The following related topics are available:
- 2.2.1. Elements Used in a Thermal-Electric Analysis
- 2.2.2. Performing a Thermal-Electric Analysis
- 2.2.3. Example: Thermoelectric Cooler Analysis
- 2.2.4. Example: Thermoelectric Generator Analysis
- 2.2.5. Example: Transient Thermoelectric Analysis of a Peltier Cooler
- 2.2.6. Other Thermal-Electric Analysis Examples
Several elements are available for modeling thermal-electric coupling. Table 2.3: Elements Used in Thermal-Electric Analyses summarizes them briefly. For detailed descriptions of the elements and their characteristics (degrees of freedom, KEYOPT options, inputs and outputs, etc.), see the Element Reference.
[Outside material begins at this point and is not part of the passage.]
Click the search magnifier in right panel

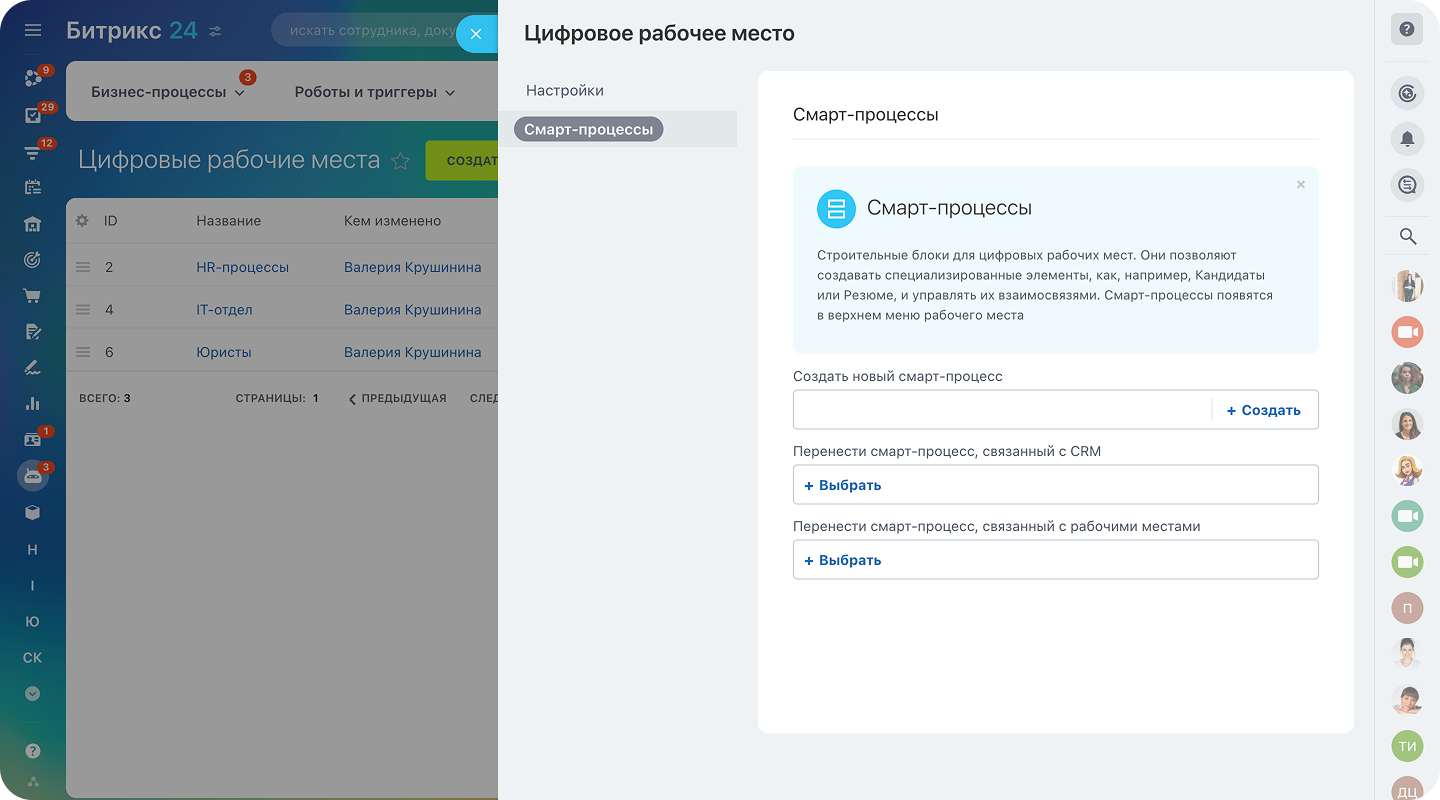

LINK68 and SHELL157 are special purpose thermal-electric elements. The coupled-field elements (SOLID5, SOLID98, PLANE222, PLANE223, SOLID225, SOLID226, SOLID227, and LINK228 ) require you to select the element degrees of freedom for a thermal-electric analysis: TEMP and VOLT. For SOLID5 and SOLID98, set KEYOPT(1) to 0 or 1. For PLANE222, PLANE223, SOLID225, SOLID226, SOLID227, and LINK228, set KEYOPT(1) to 110.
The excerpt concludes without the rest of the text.